Indeed, utilities may be getting off to a particularly slow start because of a regulatory snafu that was only resolved one week before the contracts' release date. The key questions: were electricity futures securities, and were utilities even allowed to hold them? The Federal Electricity Regulatory Commission (FERC) and the Securities and Exchange Commission (SEC) eventually ruled that electricity contracts were not, in fact, securities, but, as Desmond says, "This did create some last-minute panic and confusion."
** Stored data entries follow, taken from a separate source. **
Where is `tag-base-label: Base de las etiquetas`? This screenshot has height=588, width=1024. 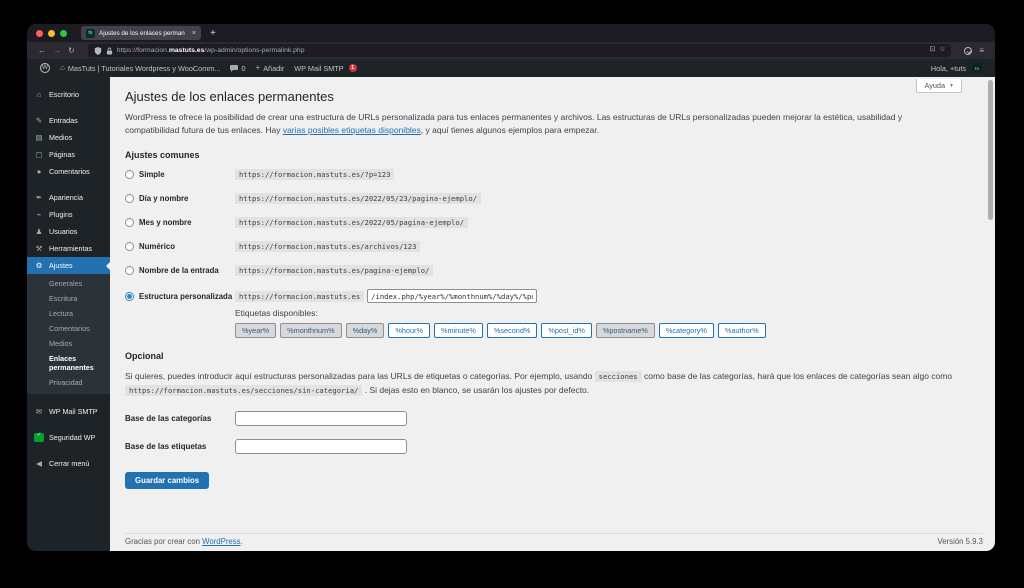
tag-base-label: Base de las etiquetas is located at coordinates (166, 446).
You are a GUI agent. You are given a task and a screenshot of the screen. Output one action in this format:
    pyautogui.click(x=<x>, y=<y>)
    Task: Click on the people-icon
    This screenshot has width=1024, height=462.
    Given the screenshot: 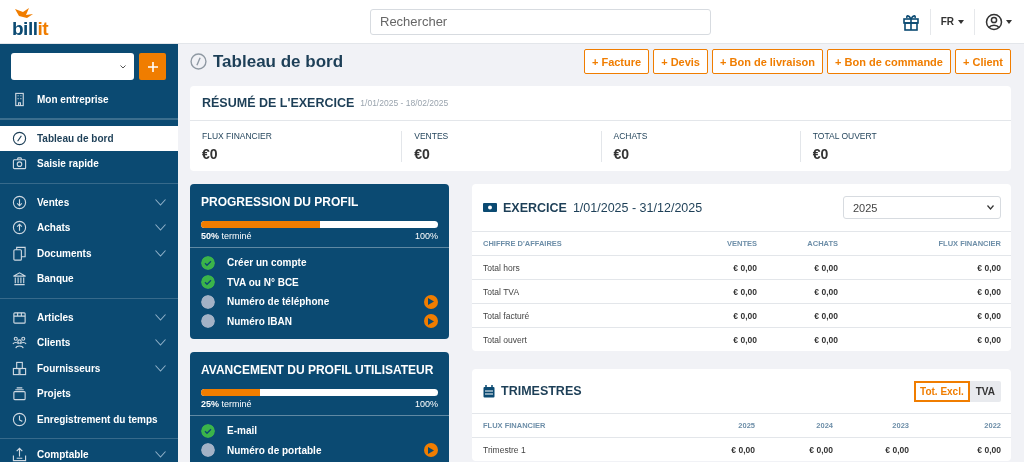 What is the action you would take?
    pyautogui.click(x=20, y=343)
    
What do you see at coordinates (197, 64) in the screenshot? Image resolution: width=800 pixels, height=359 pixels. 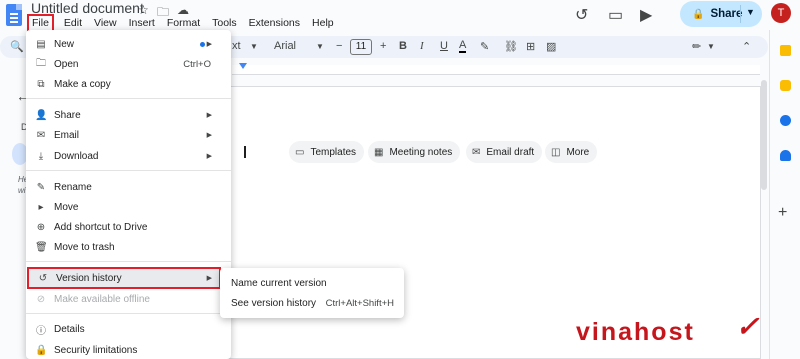 I see `shortcut-label: Ctrl+O` at bounding box center [197, 64].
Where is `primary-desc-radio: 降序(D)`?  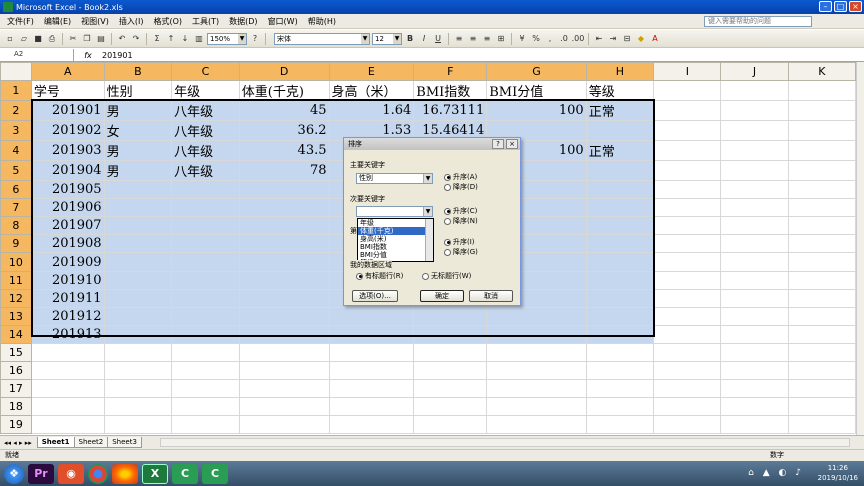
primary-desc-radio: 降序(D) is located at coordinates (461, 187).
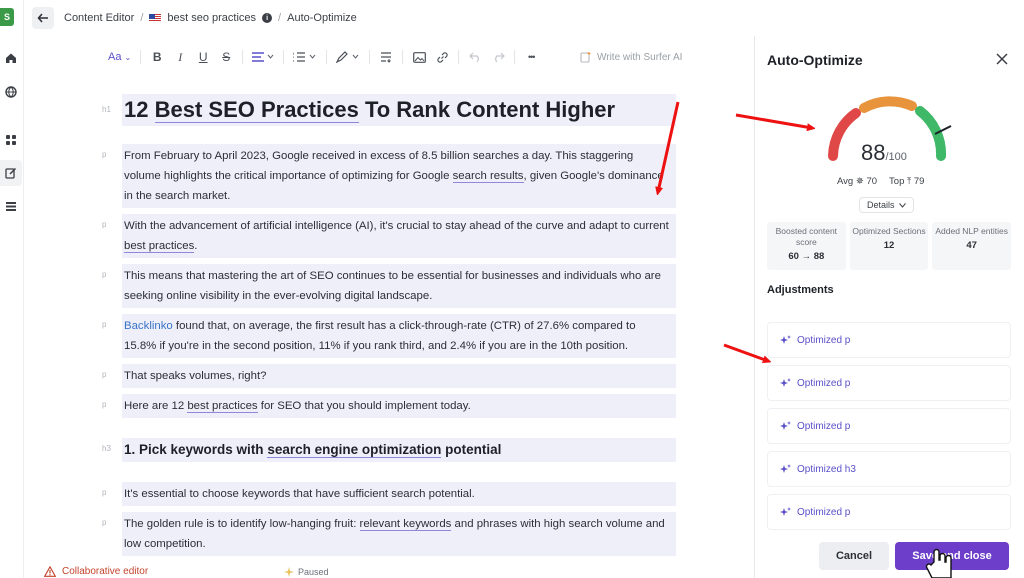  Describe the element at coordinates (11, 173) in the screenshot. I see `edit-icon` at that location.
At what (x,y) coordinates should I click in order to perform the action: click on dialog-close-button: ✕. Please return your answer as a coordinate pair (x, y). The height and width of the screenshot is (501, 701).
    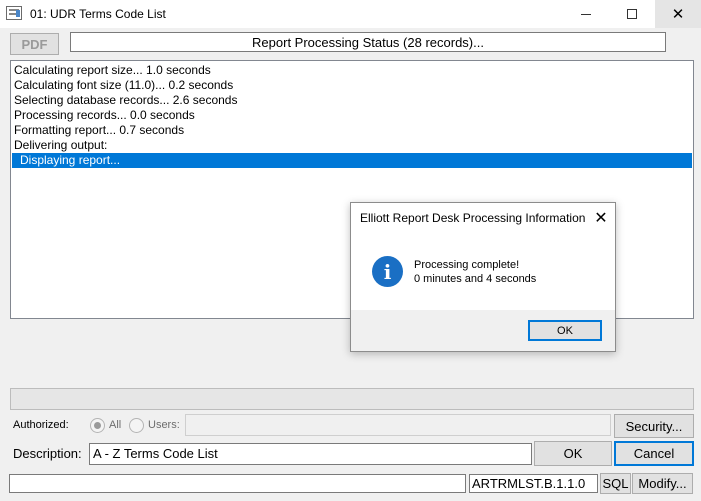
    Looking at the image, I should click on (601, 218).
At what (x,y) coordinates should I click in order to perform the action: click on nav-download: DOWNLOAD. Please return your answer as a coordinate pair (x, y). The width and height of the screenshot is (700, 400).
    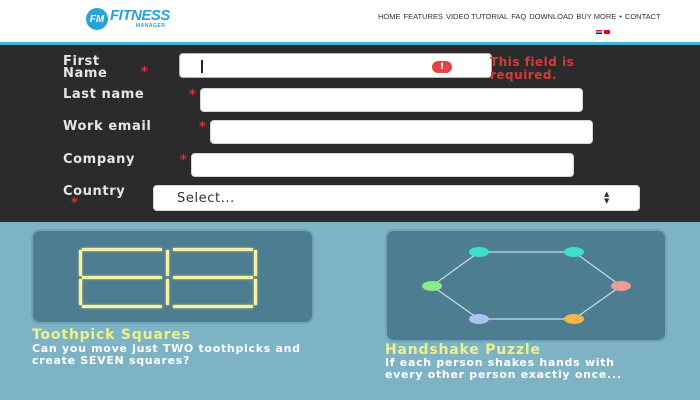
    Looking at the image, I should click on (551, 16).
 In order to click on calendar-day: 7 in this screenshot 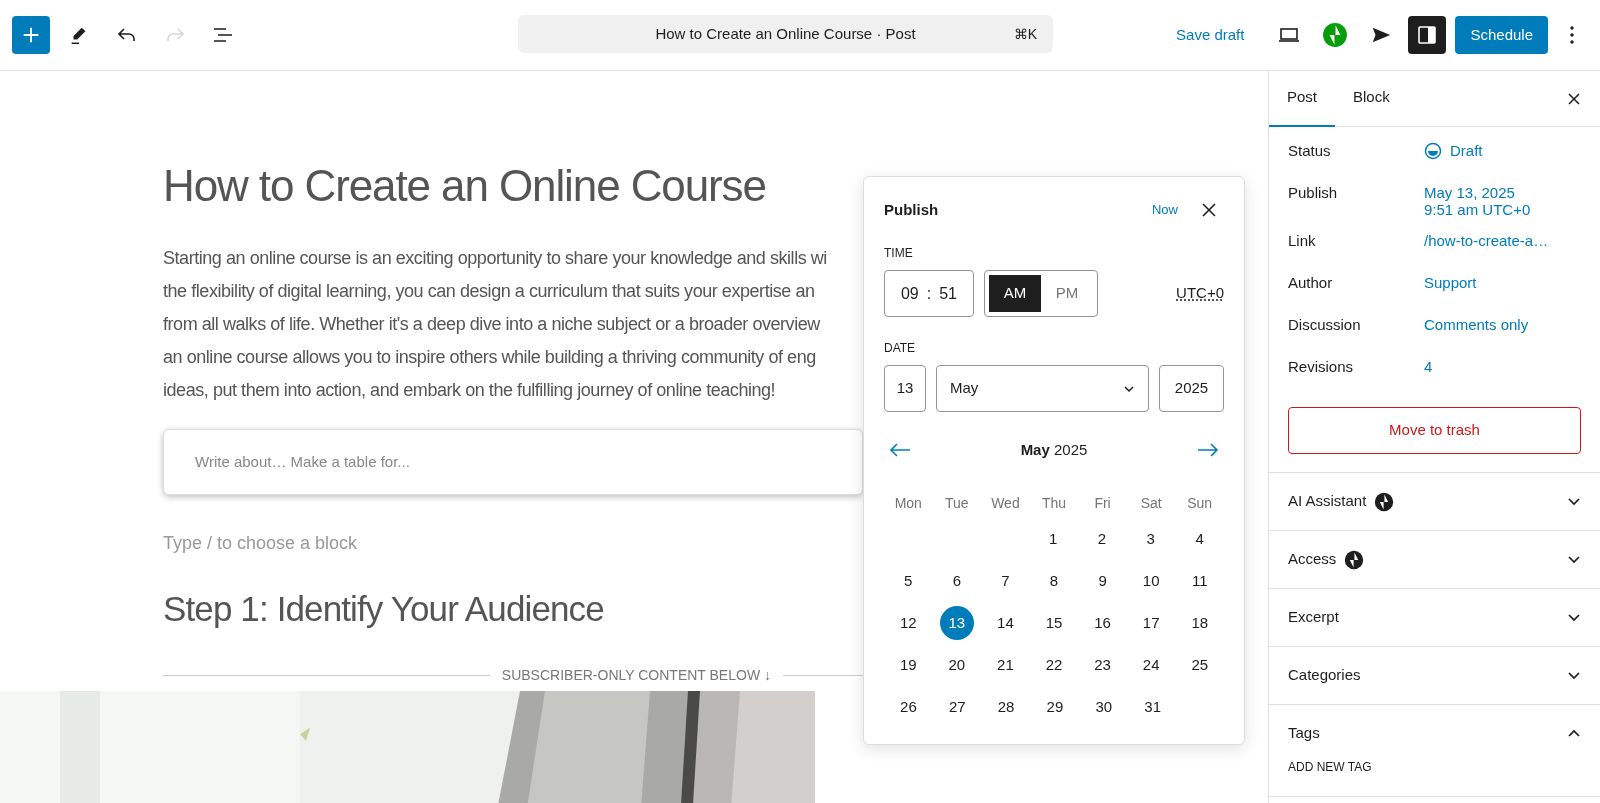, I will do `click(1006, 581)`.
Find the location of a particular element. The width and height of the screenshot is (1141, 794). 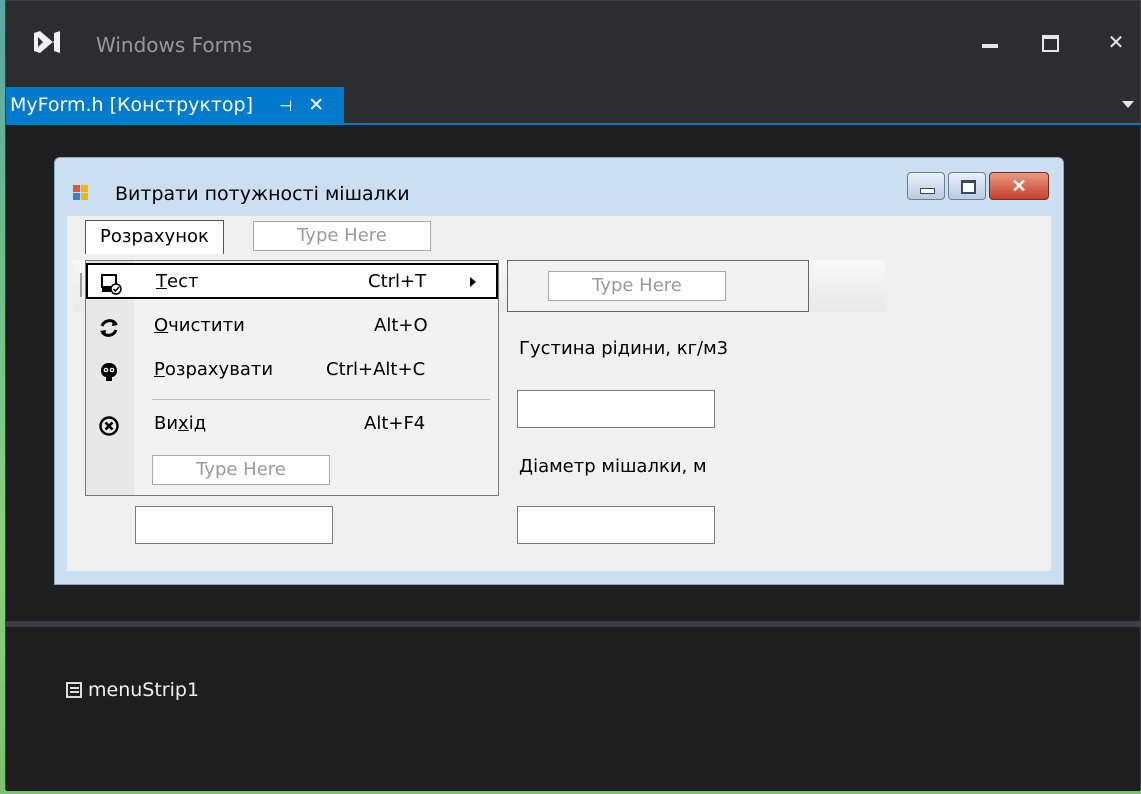

refresh-icon is located at coordinates (109, 328).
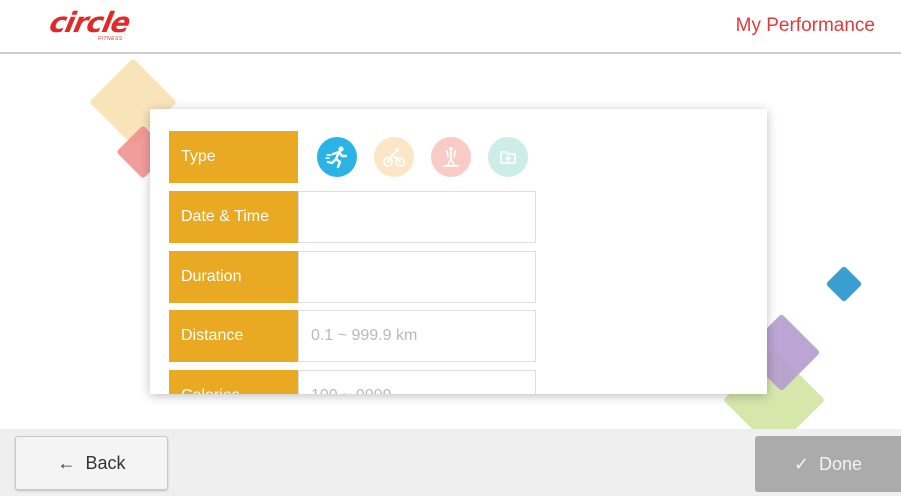 This screenshot has width=901, height=496. I want to click on date-time-input, so click(417, 217).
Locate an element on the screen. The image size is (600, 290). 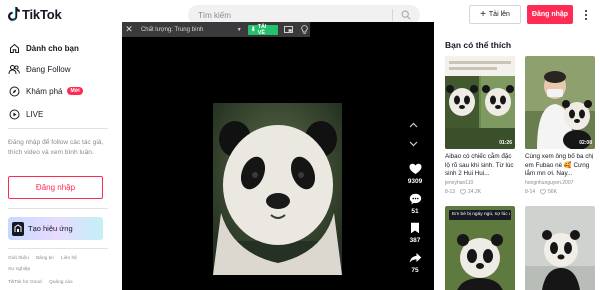
video-stats: 8-14 56K is located at coordinates (544, 192).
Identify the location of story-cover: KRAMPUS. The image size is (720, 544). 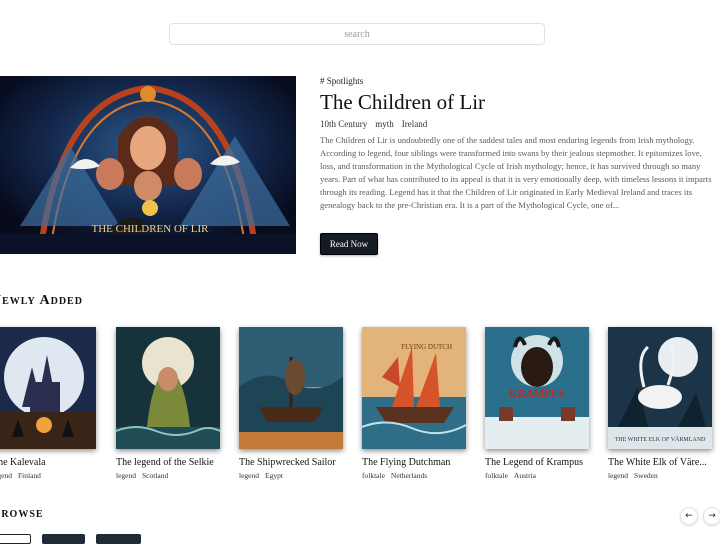
(537, 388).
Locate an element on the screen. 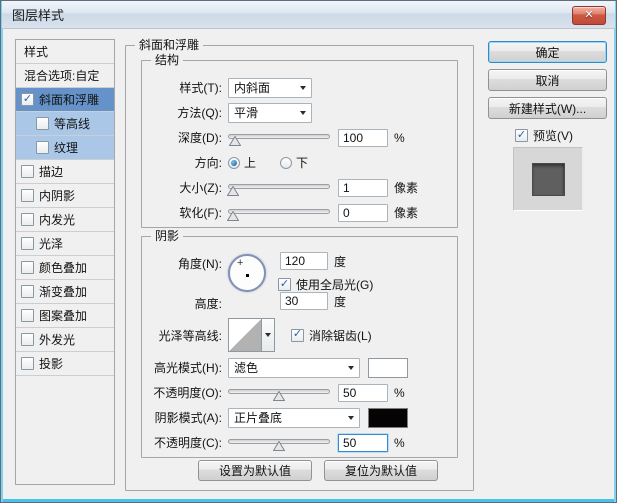 This screenshot has width=617, height=503. use-global-light-checkbox: ✓ is located at coordinates (284, 284).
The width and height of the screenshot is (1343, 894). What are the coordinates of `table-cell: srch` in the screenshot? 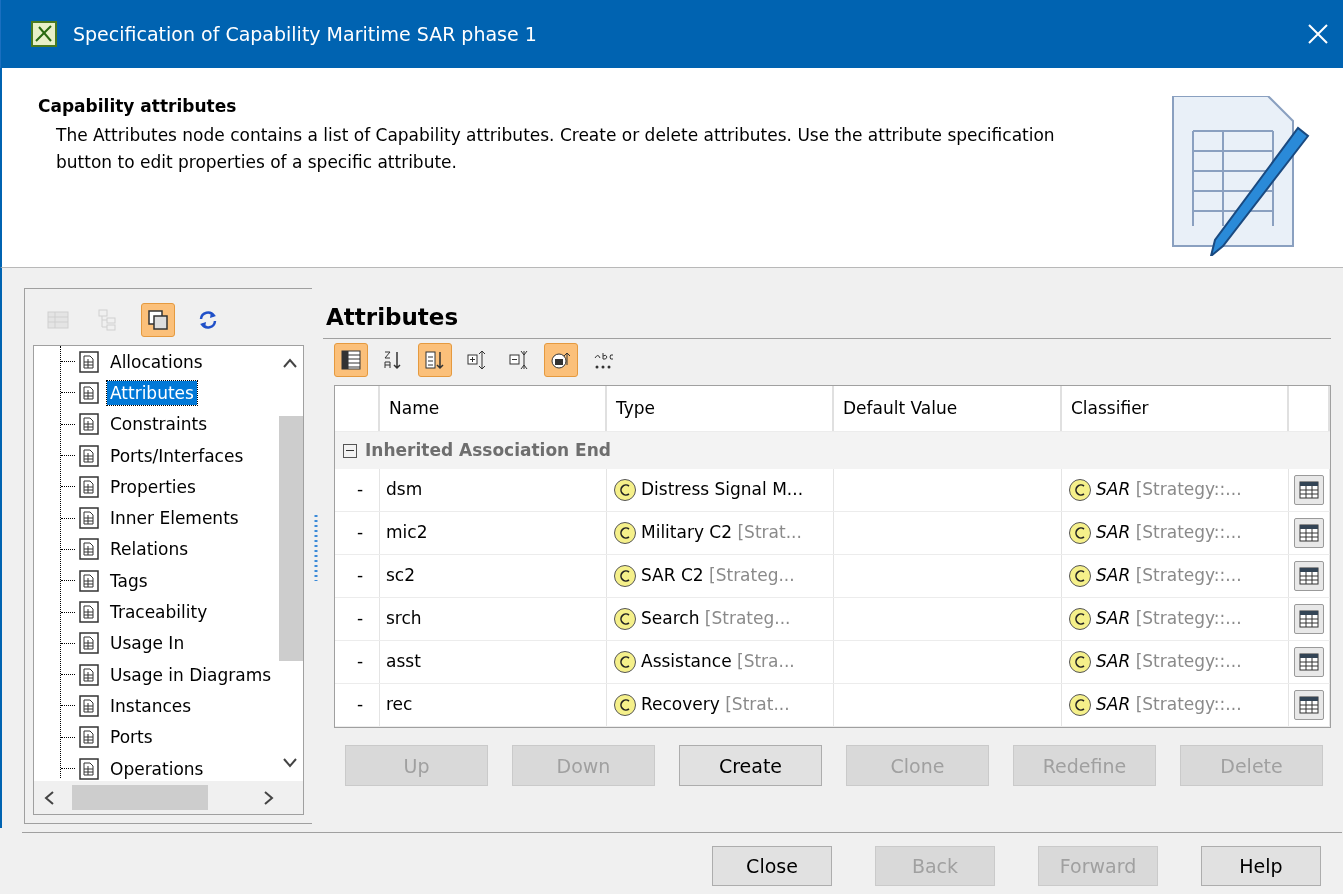 It's located at (494, 619).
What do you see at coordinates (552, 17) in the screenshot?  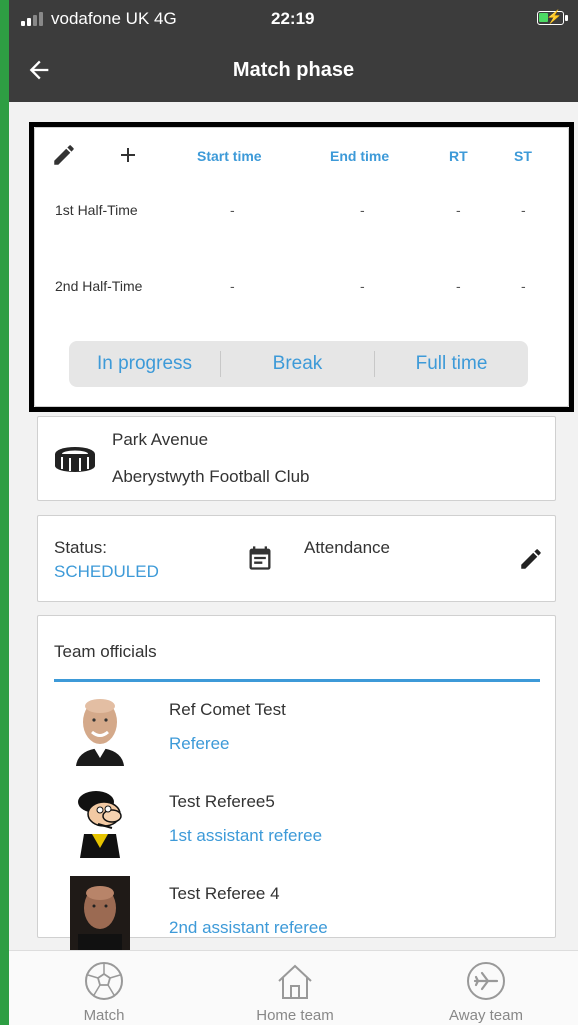 I see `battery-icon: ⚡` at bounding box center [552, 17].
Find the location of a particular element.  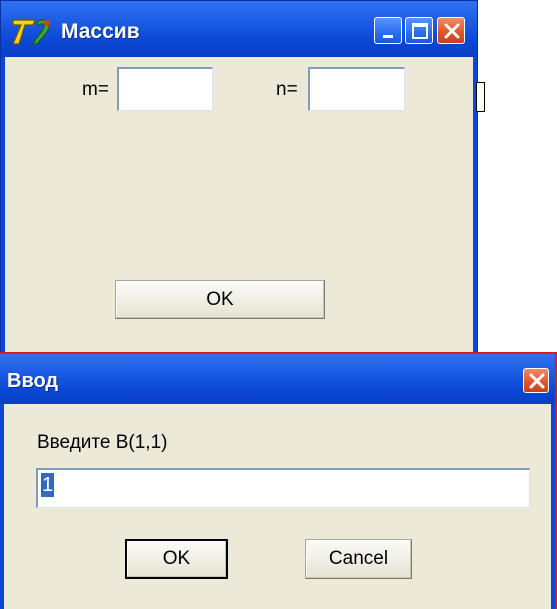

minimize-button is located at coordinates (388, 30).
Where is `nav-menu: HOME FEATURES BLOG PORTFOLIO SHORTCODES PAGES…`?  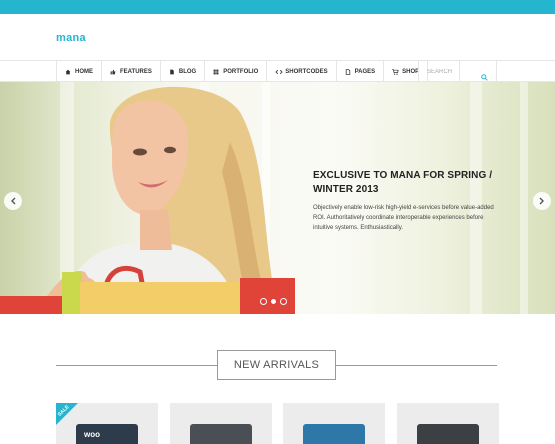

For traders and brokers the most immediate consequence of the NYME contracts is a number of new hedging and arbitrage strategies. In particular, Desmond cites new basis markets. For example, it is possible to arbitrage the pricing difference between NYME California­Oregon Border (COB) options, which refer to contracts covering that area, and OTC options linked to the Dow Jones COB Index, which have different pricing conventions (one is a futures price and one is an OTC price). She also explains that location basis (that is, the difference in price between electricity originating in different locations) is another area in which the NYME contracts will play an active role. Of course, she notes, some market participants may try to "stretch it a bit by attempting to hedge PMJ [Pennsylvania­Maryland­New Jersey] electricity with NYME futures." Adds Desmond, "I am skeptical that any correlation exists between PMJ and COB."

Future developments...

Over the long haul, only one West Coast futures contract may survive trial-by-trading. Desmond, who has been trading electricity derivatives since their inception, feels that the forces of natural selection will tend to "kill off" one of the two fledgling NYME contracts. "It has always been my opinion that one of the two contracts would be much stronger than the other, and right now it looks like the COB index will become the standard, rather than Palo Verde, which is already showing less trading volume than the COB." And further down the road? "The next step is a NYME contract based on an East Coast delivery point," says Desmond.